__What to produce__.
From the records below, print exactly the lines starting at the one containing "Image resolution: width=550, height=2576." and ending at the one containing "Insurance (358, 2361)", ends included, and nothing else.

__Data section__.
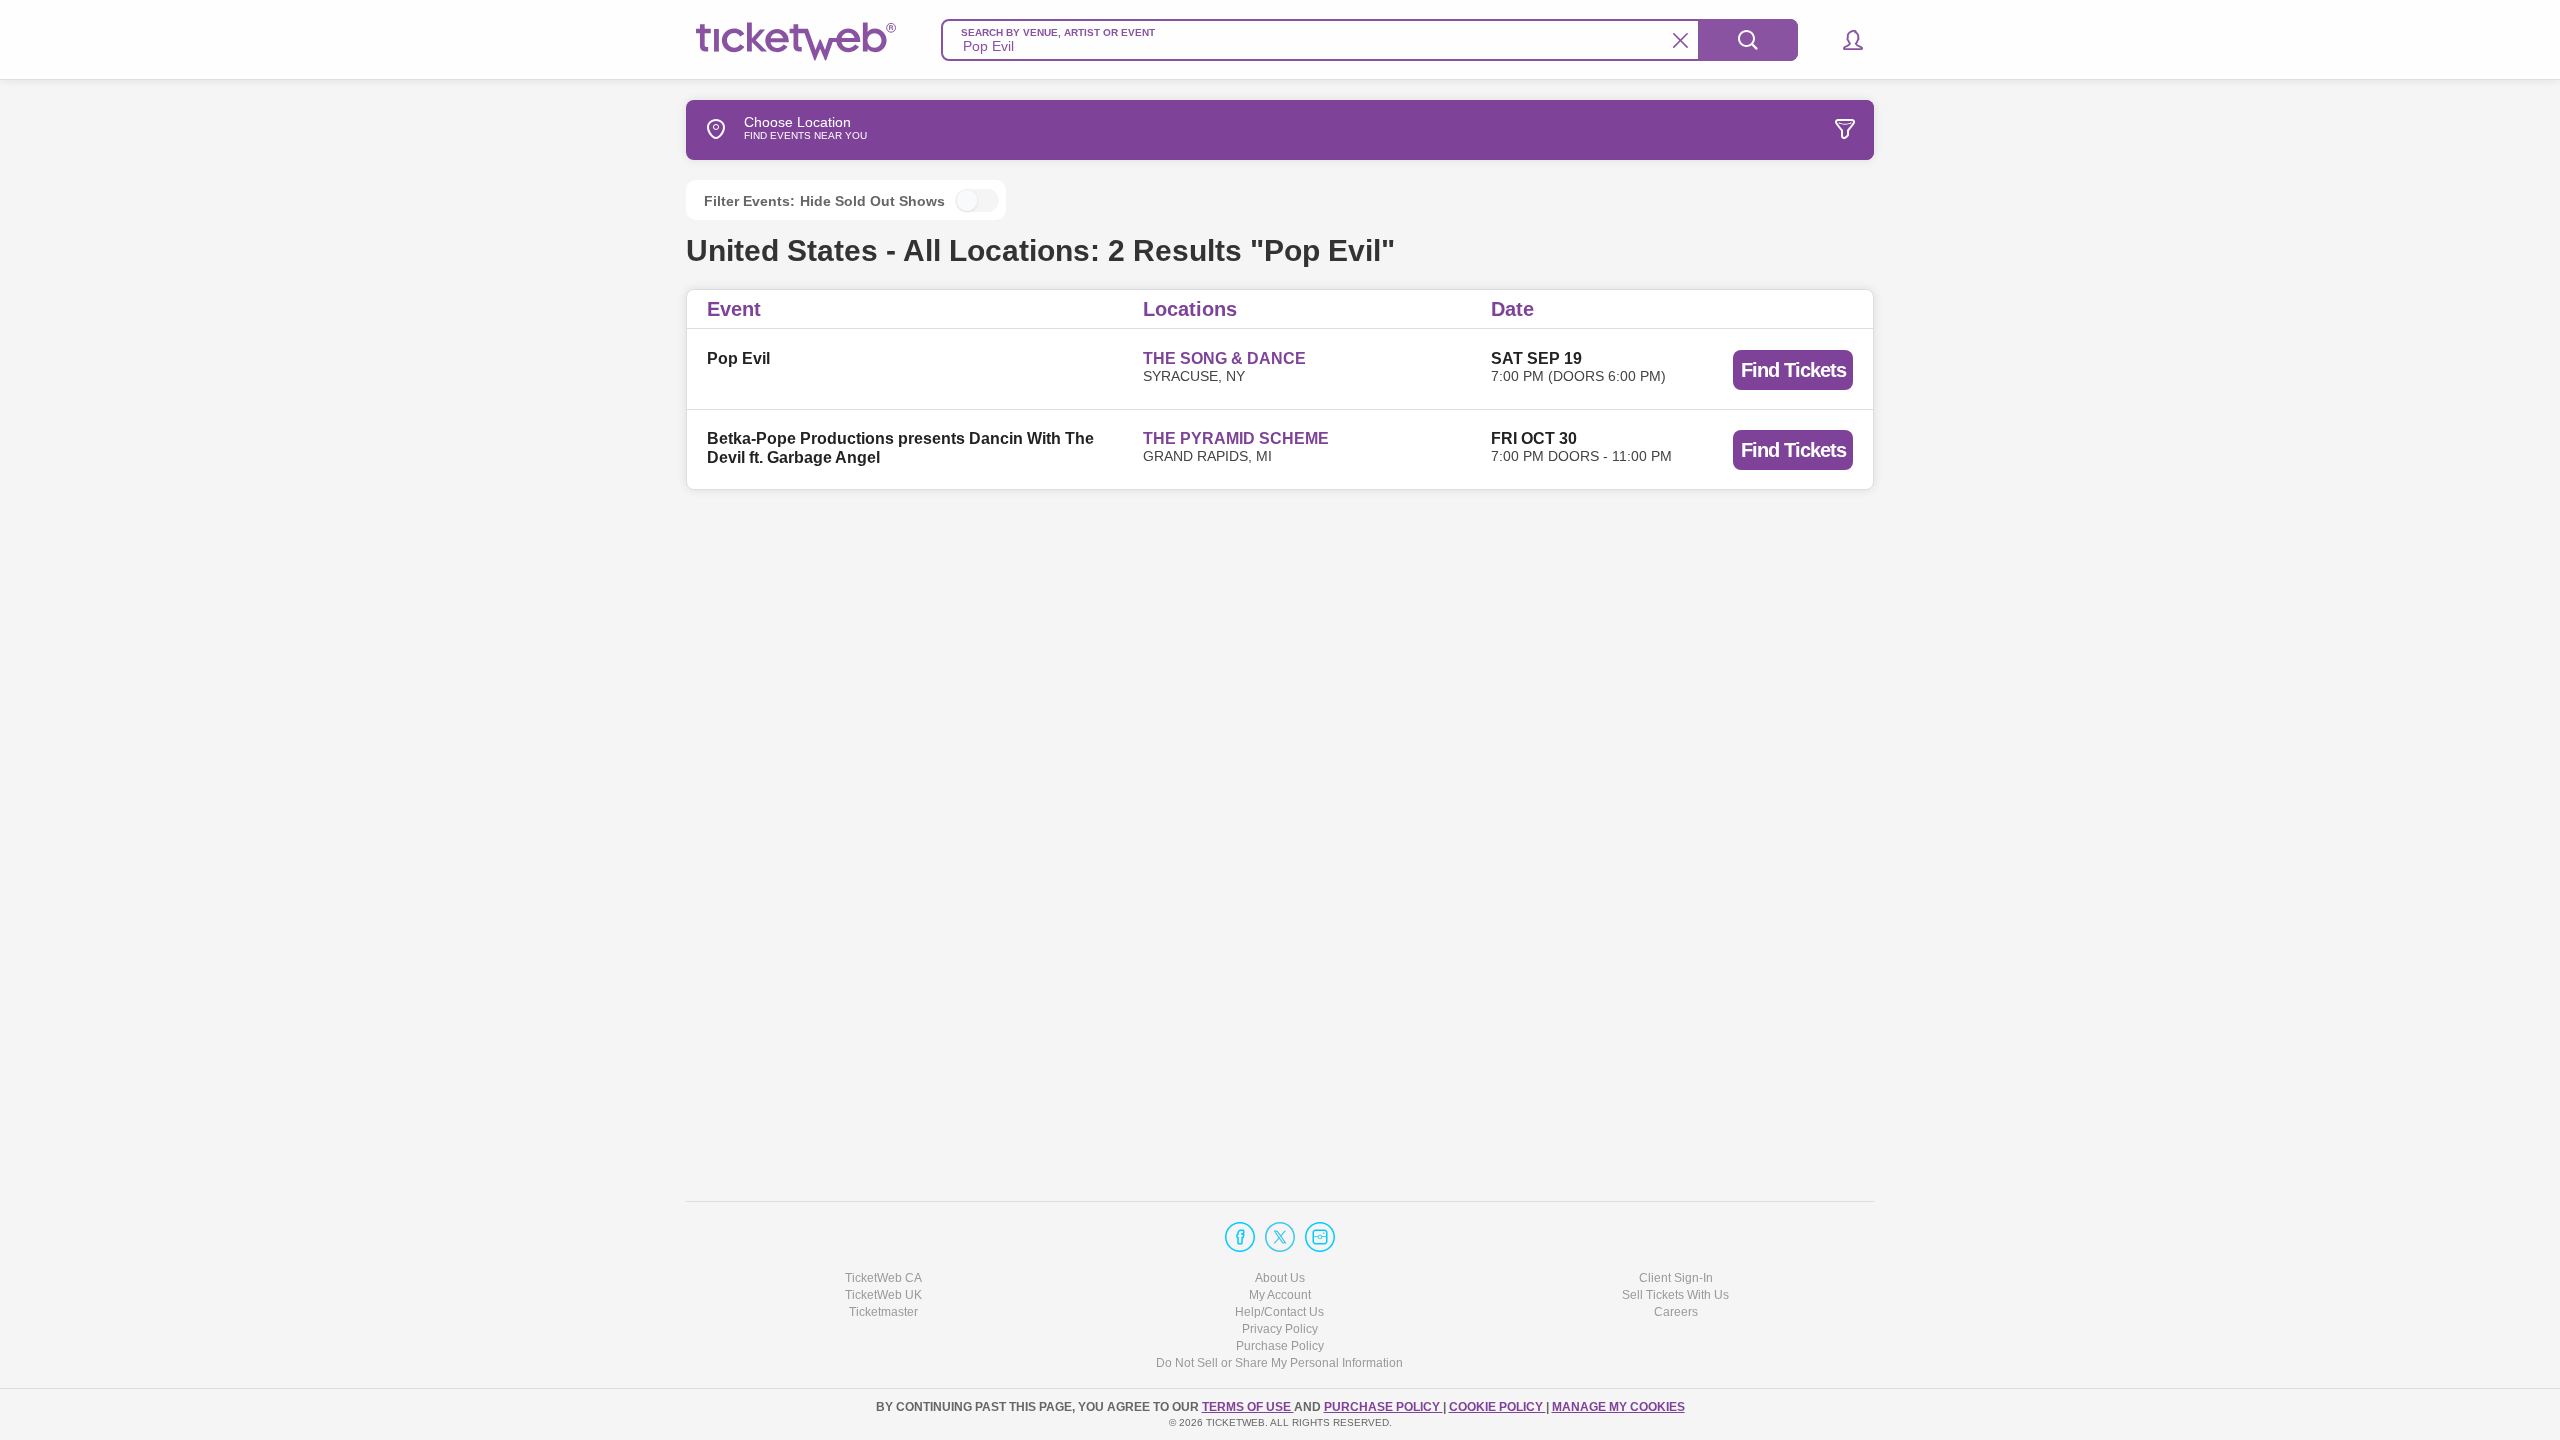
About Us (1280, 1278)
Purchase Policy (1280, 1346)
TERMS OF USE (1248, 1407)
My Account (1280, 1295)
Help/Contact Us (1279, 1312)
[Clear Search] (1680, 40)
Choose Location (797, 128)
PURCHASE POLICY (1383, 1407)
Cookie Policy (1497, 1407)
* * *
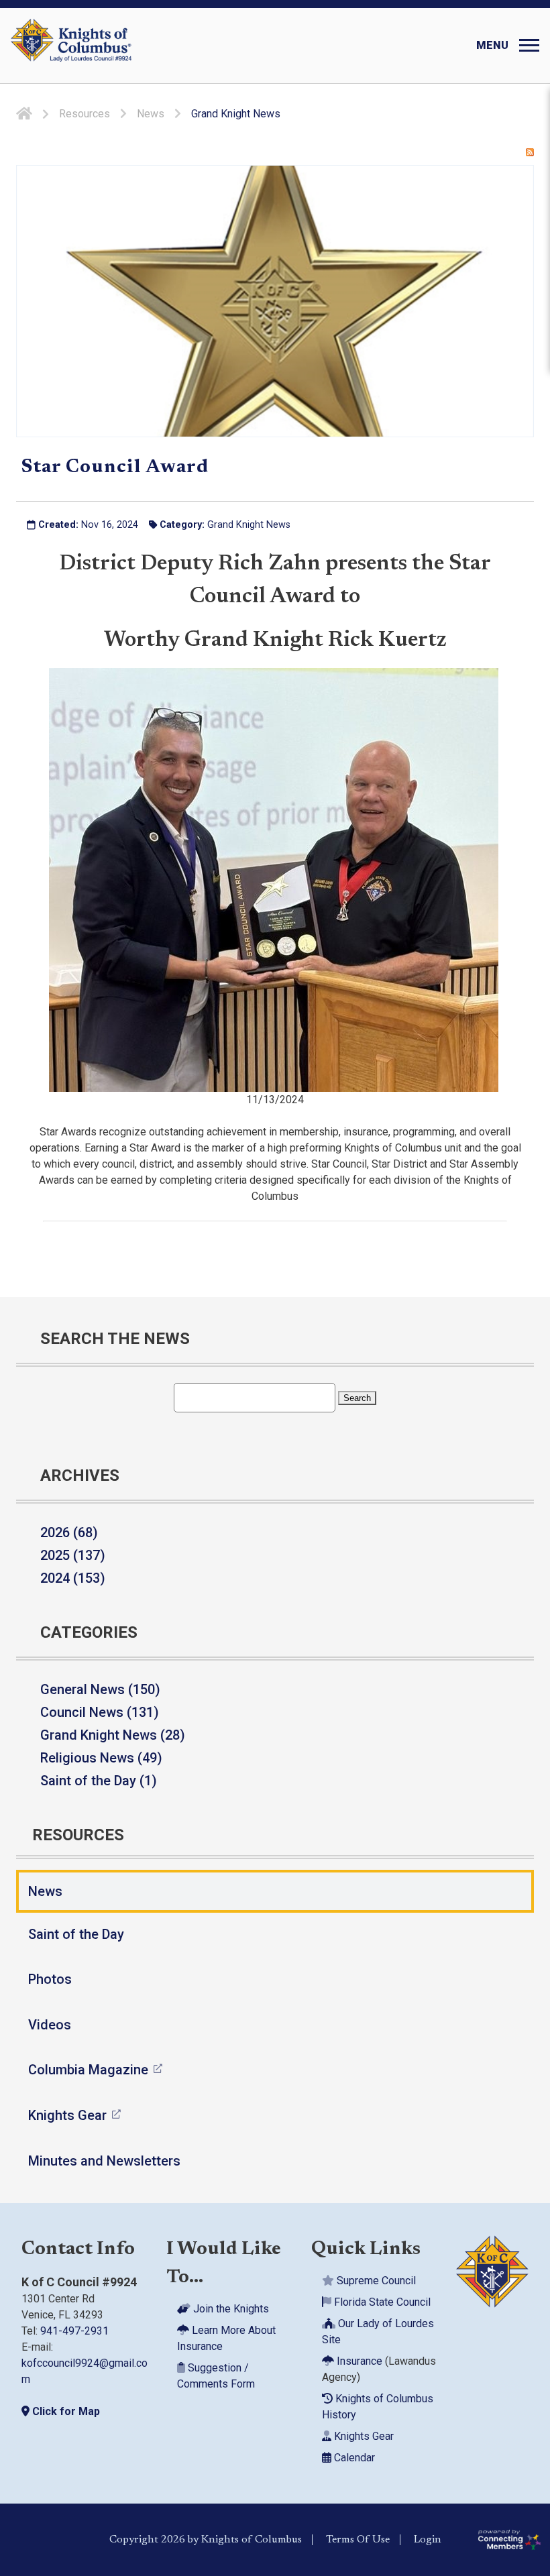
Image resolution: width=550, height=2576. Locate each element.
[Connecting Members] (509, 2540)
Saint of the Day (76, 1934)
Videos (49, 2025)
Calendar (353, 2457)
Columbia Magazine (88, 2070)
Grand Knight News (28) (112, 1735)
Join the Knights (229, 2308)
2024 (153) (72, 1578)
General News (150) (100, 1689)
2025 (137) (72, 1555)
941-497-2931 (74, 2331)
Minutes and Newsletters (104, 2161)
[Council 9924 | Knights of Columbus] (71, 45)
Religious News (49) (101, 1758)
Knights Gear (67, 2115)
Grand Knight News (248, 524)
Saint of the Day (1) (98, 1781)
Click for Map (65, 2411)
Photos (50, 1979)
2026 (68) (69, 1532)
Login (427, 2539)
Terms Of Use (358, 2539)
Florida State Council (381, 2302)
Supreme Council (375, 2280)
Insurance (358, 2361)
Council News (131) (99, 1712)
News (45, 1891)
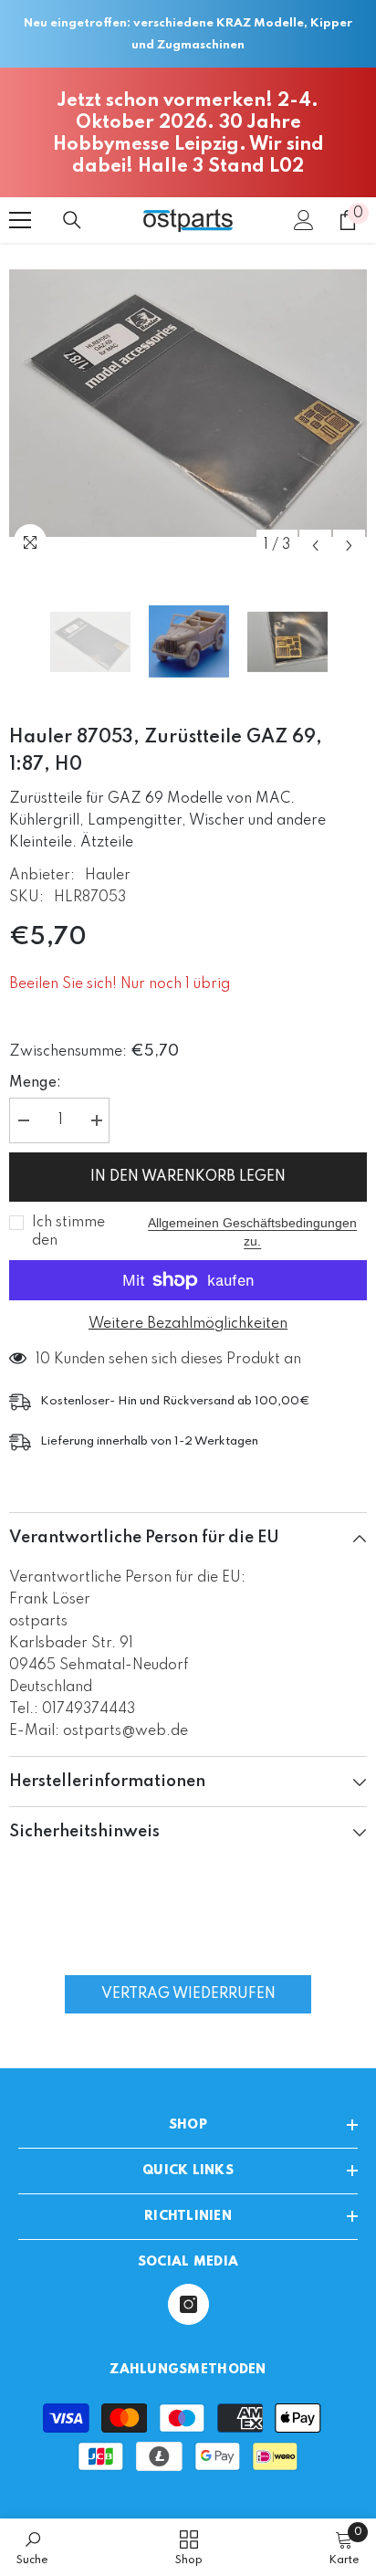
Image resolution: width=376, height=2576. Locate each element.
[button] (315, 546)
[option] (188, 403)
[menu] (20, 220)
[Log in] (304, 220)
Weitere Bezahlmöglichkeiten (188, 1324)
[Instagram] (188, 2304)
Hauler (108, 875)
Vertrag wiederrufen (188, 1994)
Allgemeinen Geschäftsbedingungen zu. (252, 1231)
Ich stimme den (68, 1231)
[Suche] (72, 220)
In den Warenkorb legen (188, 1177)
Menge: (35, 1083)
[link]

__Result for this task__.
Image resolution: width=550, height=2576. Locate each element.
[Connecting Members] (509, 2540)
Saint of the Day (76, 1934)
Videos (49, 2025)
Calendar (353, 2457)
Columbia Magazine (88, 2070)
Grand Knight News (28) (112, 1735)
Join the Knights (229, 2308)
2024 (153) (72, 1578)
General News (150) (100, 1689)
2025 (137) (72, 1555)
941-497-2931 (74, 2331)
Minutes and Newsletters (104, 2161)
[Council 9924 | Knights of Columbus] (71, 45)
Religious News (49) (101, 1758)
Knights Gear (67, 2115)
Grand Knight News (248, 524)
Saint of the Day (1) (98, 1781)
Click for Map (65, 2411)
Photos (50, 1979)
2026 (68) (69, 1532)
Login (427, 2539)
Terms Of Use (358, 2539)
Florida State Council (381, 2302)
Supreme Council (375, 2280)
Insurance (358, 2361)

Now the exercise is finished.